Taking ORS 475A at its word, individuals with psychiatric disorders contributing to the mental health and addiction crises appear to be the targets of psilocybin services. The subjects of clinical trials assessing psilocybin in psychiatric disorders are not representative of clinical psychiatric populations, however, so there is no reason to believe that psilocybin services will help those with significant mental health needs in Oregon. Johns Hopkins University, a major contributor to the rebirth of psychedelic research, excludes from its studies individuals with a history of psychotic and bipolar disorders, as well as individuals with first- and second-degree relatives with such conditions.30 Other researchers have used more extensive exclusionary criteria. A recent study that found that a two-dose course of psilocybin was as effective as escitalopram in moderate to severe depression excluded individuals with a history of psychosis, suicide attempts, and any suspected or diagnosed condition that “could jeopardize rapport between the patient and their two mental health caregivers within the trial” (Ref. 31, p 1403).
Research on psilocybin and addiction is similarly highly exclusionary. A recent trial that showed a decrease in the percentage of heavy drinking days in patients with alcohol dependence following two psilocybin sessions excluded subjects with any “major psychiatric and drug use disorders.”32 The findings from these studies, though promising, are not generalizable to clinical psychiatric populations, so it is unreasonable to expect psilocybin to have an effect on Oregon’s mental health and addiction crises. Furthermore, OAR 333-333 indicates that psilocybin facilitators are not allowed to diagnose individuals and do not require a psychiatric referral before administering psilocybin, so individuals who have never been represented in psilocybin research will likely begin to receive the drug in Oregon.
Not only has research failed to support the administration of psilocybin to clinical psychiatric populations for the treatment of psychiatric conditions, but also OAR 333-333 will likely place vulnerable populations at risk of negative outcomes. The indications for psilocybin and psilocybin-assisted therapy have not been established, nor have the risks posed to various patient populations. In a recent podcast interview with Sam Harris, psychiatrist and leading psychedelic researcher Roland Griffiths described how patients in his clinical trials have developed mania following psilocybin-assisted psychotherapy sessions and expressed ongoing concern about the risk of de novo psychotic disorders resulting from treatment.33 There is some research support for Dr. Griffiths’ worries. A recent survey of more than 500 individuals self-reporting bipolar I and bipolar II diagnoses found that 32.2 percent (n = 174) described unwanted outcomes during or within 14 days of a “full psychedelic trip” from psilocybin, including new or increasing manic symptoms (14.2%, n = 77), sleep disruption (10.4%, n = 56), anxiety symptoms (9.4%, n = 51), and depressive symptoms (8.9%, n = 48).34 Eighteen or 3.3 percent of subjects had to use emergency services during or within 14 days of the psilocybin use. As noted above, because psilocybin facilitators in Oregon are not able to diagnose psychiatric disorders and do not require any mental health training, they will not be able to screen out patients with psychiatric disorders that pose a risk of negative outcomes and, in research contexts, would preclude participation.
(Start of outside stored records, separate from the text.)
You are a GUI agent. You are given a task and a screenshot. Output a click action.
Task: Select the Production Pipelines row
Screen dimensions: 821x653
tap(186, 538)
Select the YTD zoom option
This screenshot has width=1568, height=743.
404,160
ORS 475A’s legislative findings provide a veneer of psychiatric justification for psilocybin services. As delineated above, this purported rationale does not hold up to scientific scrutiny. The allusion made by activists and policymakers to Oregon’s mental health crisis in Ballot Measure 109 and ORS 457A was not just misguided, but dishonest and cynical. They suggested that psilocybin will alleviate Oregon’s mental health and addiction crises without any supportive evidence. Despite allegedly operating under this intention, the OPAB (on which Eckert served as chair until his relationship with the CEO of a Dutch psychedelic company came to light)35 mandated the use of a disclaimer-heavy informed consent document that requires facilitators to tell clients that psilocybin is “not a medical or clinical treatment.”22 If psilocybin is not a medical or clinical treatment, then it cannot reasonably be proposed that it will treat the patients with psychiatric and substance use disorders that constitute the state’s mental health and addiction crises.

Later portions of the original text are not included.